Natsu menyeringai jahil. "Oh ya? Bukannya saat kau lapar kau bahkan memakan apa saja?"

"Jangan berkata seolah-olah aku ini makhluk omnivora," balasnya datar.

"Oh biar kuingat. Saat pulang misi kemarin, kau makan—"

"—hentikan atau aku akan membunuhmu," potongnya dengan aura hitam yang kejam yang mau tak mau membuat Natsu menciut seketika. Natsu bersumpah, jika Lucy marah, kemarahannya itu bisa lebih seram daripada Erza. Dan ia tidak mau hal itu terjadi karena ia sudah pernah merasakannya.

"Jadi ...?" tanya Lucy dengan nada imut. Natsu mengangkat bahunya. Ia hanya berjalan mengikuti Lucy saja. Lucy tersenyum senang. Ia pun langsung berlari dan menarik lengan Natsu.

"Oi! Oi! Oi!"

X.x.X

Suasana di sana ramai sekali. Banyak stan makanan berdiri di sana-sini. Orang-orang pun sudah memenuhi tempat tersebut—juga beberapa penyihir Fairy Tail yang ternyata tak mau ketinggalan festival musim panas ini.

Lucy langsung menarik Natsu menuju stan takoyaki. Ia memesan satu porsi—tapi langsung dilarat oleh pemuda di sampingnya. "Dua."

Lucy menoleh tak mengerti. Tatapan bertanyanya itupun hanya dibalas cengiran khas milik pemuda itu. "Aku juga mau dong," jawabnya.

"Dasar kau ini." Ia meninju bahu Natsu pelan. Baru saja mereka akan beralih ke perbincangan selanjutnya, ada yang menepuk pundak mereka. Natsu dan Lucy menoleh—dan mendapati bahwa seorang gadis berambut scarlet sedang berdiri berdampingan dengan seorang berambut azure. Umm ... date, maybe?

"Erza! Jellal!" seru kedua orang tersebut bersamaan. Erza dan Jellal sama-sama tersenyum.

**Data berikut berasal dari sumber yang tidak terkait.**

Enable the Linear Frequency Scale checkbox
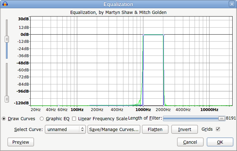237x151 pixels. [x=74, y=119]
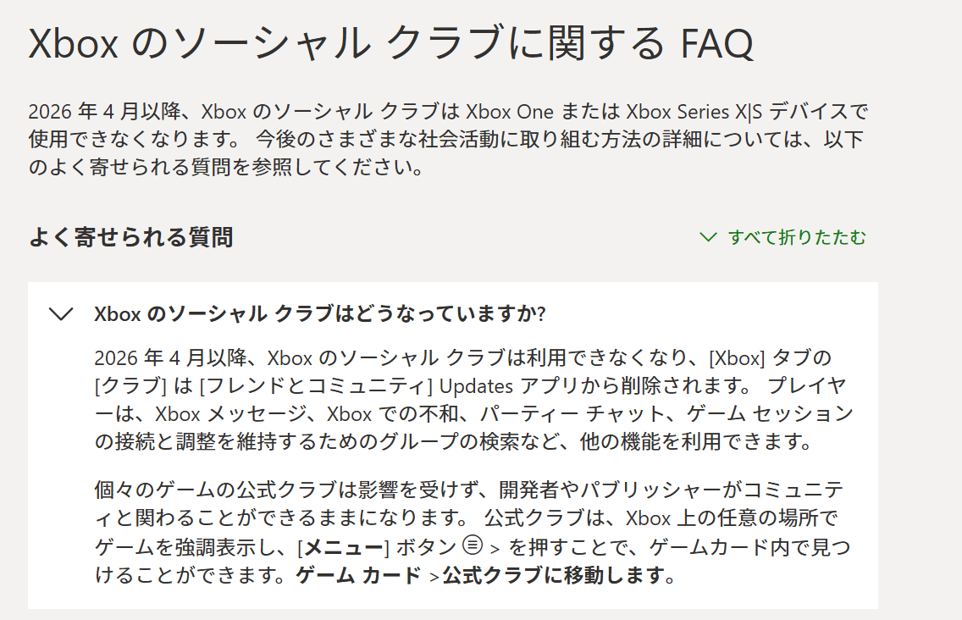962x620 pixels.
Task: Click the question title "Xbox のソーシャル クラブはどうなっていますか?"
Action: coord(320,313)
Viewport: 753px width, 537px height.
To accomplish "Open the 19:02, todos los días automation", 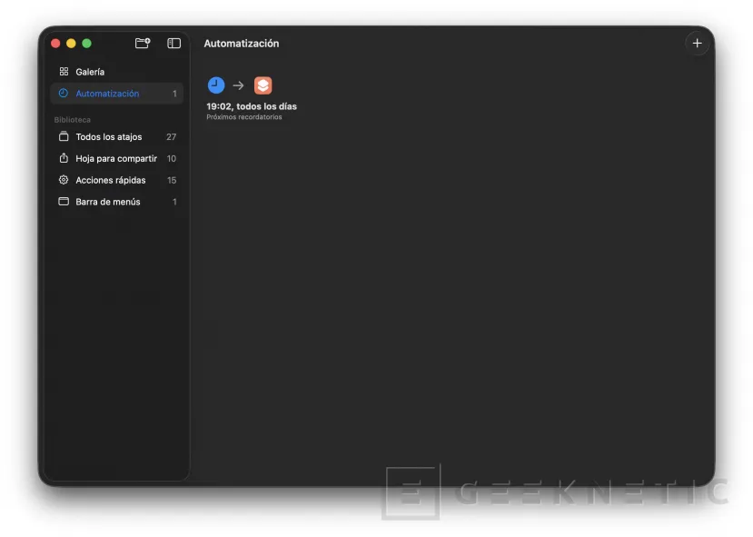I will pos(252,106).
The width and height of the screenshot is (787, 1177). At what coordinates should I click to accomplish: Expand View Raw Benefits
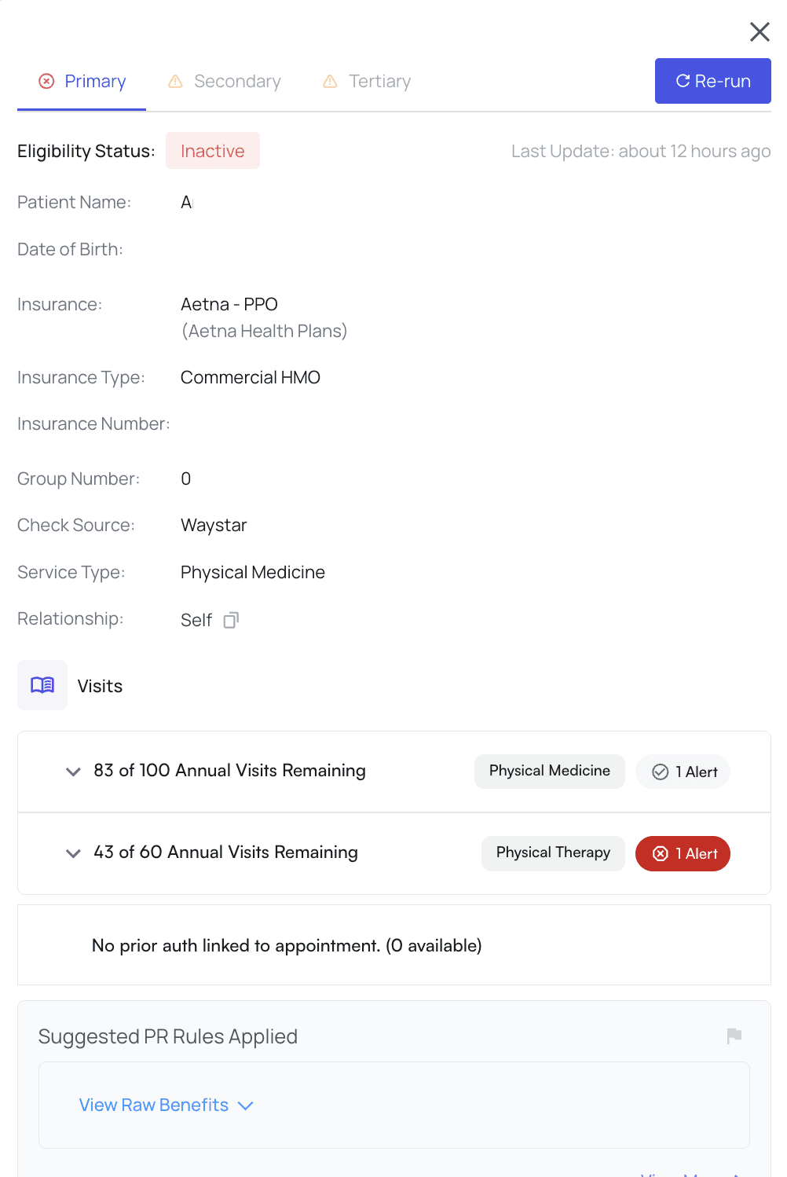(166, 1105)
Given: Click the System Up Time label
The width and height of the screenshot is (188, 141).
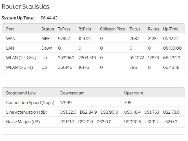Looking at the screenshot, I should [x=18, y=18].
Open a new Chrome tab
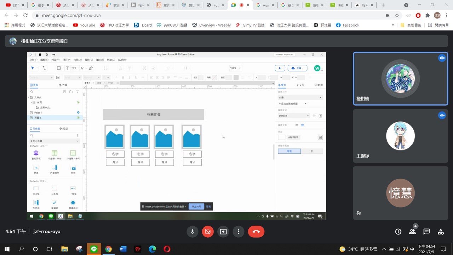The width and height of the screenshot is (453, 255). 383,5

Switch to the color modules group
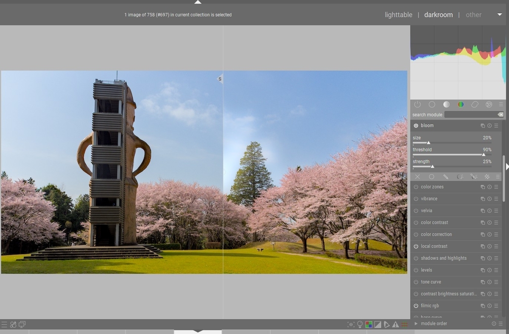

Lucy menatap Jellal dengan pandangan tak mengerti. Ia mengerjapkan matanya. "Umm ... Crime Sorciere sedang berada di Magnolia, eh?" tanyanya.

Jellal mengangguk. "Ah iya. Kebetulan kami sedang ke sini. Awalnya kami heran kenapa jalanan kota sepi. Ternyata mereka sedang mengadakan festival. Bahkan Ultear dan Meredy sedang berjalan-jalan di sana," jelas Jellal sambil menunjuk direksi yang dimaksud.

Lucy mengangguk mengerti. "Ah, aku dan Jellal akan melihat-lihat yang lain. Duluan~!" ucap Erza.

"Ya~!" balas Natsu dan Lucy bersama. Erza dan Jellal pergi, mereka pun kembali tenggelam dalam topik yang mereka buat sendiri—sambil menunggu pesanan mereka datang. Tak butuh waktu lama sampai akhirnya pesanan mereka berdua pun datang. Lucy dan Natsu langsung mengambil pesanan masing-masing dan melahapnya.

Keadaan hening. Mereka berdua fokus pada makanan masing-masing. Pemuda itu melirik gadis di sampingnya melalui ekor matanya.

Ia meraba sakunya dan berusaha menenangkan jantungnya yang mendadak berdetak lebih cepat.

Aku. Harus. Siap.

X.x.X

Suara kembang api memecah keheningan malam itu. Riuh rendah suara orang yang menonton saling menutupi satu sama lain. Pancaran warna-warni dari kembang api yang diluncurkan memang sangat indah. Lucy bahkan sampai berdecak kagum karena melihatnya. "Sangat indah, ne?"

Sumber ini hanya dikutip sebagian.